To achieve this level of simplicity for the user was technically challenging, required a feat of engineering and some key architectural decisions. We had to build an architecture that accounted for:

• Pipeline speed optimization - how do we execute several computations to visualize the data accurately from the cloud while remaining fast, so uploading anything feels magical to the user no matter their file size?
• Increased File type & size support - how can Felt quickly identify any file type and know what to do with it? How can we support very large files that are needed for sophisticated mapping use cases?
• Ease of use - How do we do this in a way that feels fantastic to use in the product?

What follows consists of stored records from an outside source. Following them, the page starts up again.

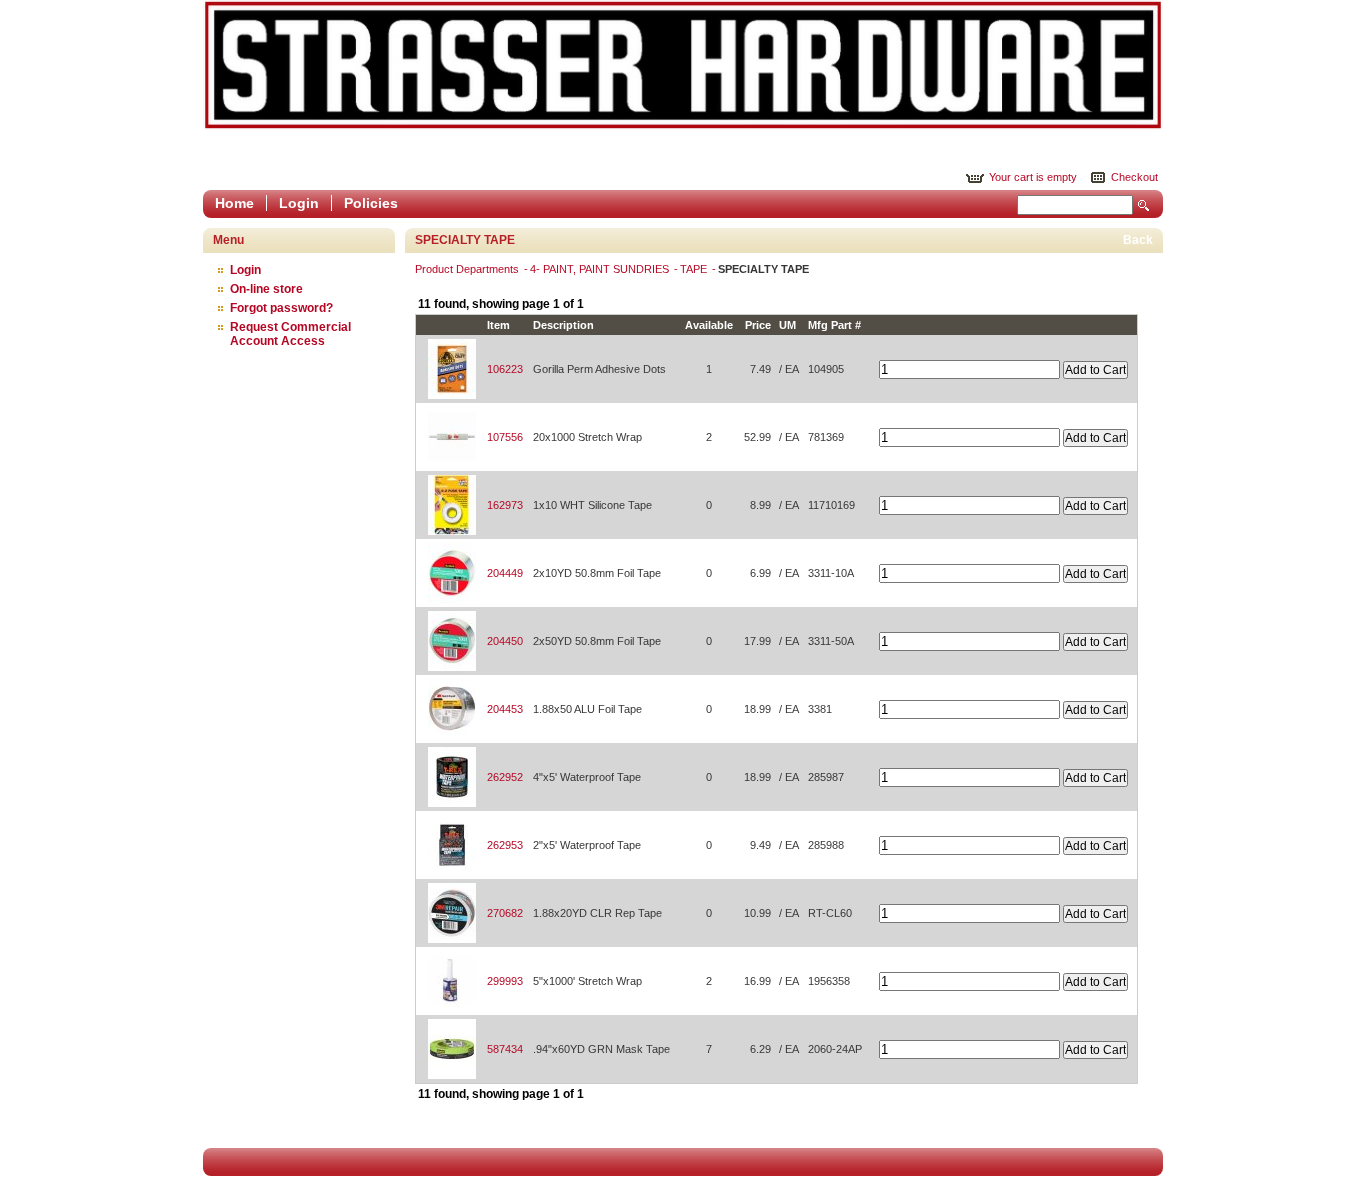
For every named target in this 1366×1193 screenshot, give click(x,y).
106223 (505, 369)
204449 (505, 573)
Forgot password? (281, 308)
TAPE (695, 269)
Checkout (1134, 177)
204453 (505, 709)
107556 (505, 437)
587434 (505, 1049)
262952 (505, 777)
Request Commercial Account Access (290, 334)
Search (1144, 205)
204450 (505, 641)
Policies (371, 203)
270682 (505, 913)
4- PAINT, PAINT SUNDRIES (601, 269)
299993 (505, 981)
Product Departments (468, 269)
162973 (505, 505)
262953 (505, 845)
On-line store (266, 289)
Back (1138, 240)
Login (299, 203)
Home (234, 203)
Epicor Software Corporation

The decisions we made not only helped us achieve these outcomes, but also provided some key benefits that will make allow us to ship more quickly and confidently. Here's how we did it.

Upload Anything 1.0

Upload Anything started as an internal tool we built to prove that there's an easier way to make maps. Felt's multiplayer and collaborative features are built with Elixir and while Elixir has served us well for our multiplayer backend, Python has been the lingua franca for data scientists and especially GIS professionals for decades. We wanted to stand on the shoulders of giants and reuse many of the great tooling available to us. 

Our initial design was simple; FastAPI provided a thin control layer for kicking off the processing of datasets in GeoJSON or Shapefile format. Datasets were primarily processed using a combination of ogr2ogr, Tippecanoe, PostGIS, and Shapely through a series of Celery pipelines. Once processing finished, we served metadata about the tileset through the same API and the tileset itself through mbtileserver.

We needed a way to let our team interact with the pipeline API, so we built an app with Retool that allowed us to upload datasets and publish them to Felt's layer library. 

Our cartography team assembled over 50 handcrafted layers for our public launch with this stack. These include a few personal favorites of mine, like the global Bike Lanes layer and the Riverine Flood risk layer.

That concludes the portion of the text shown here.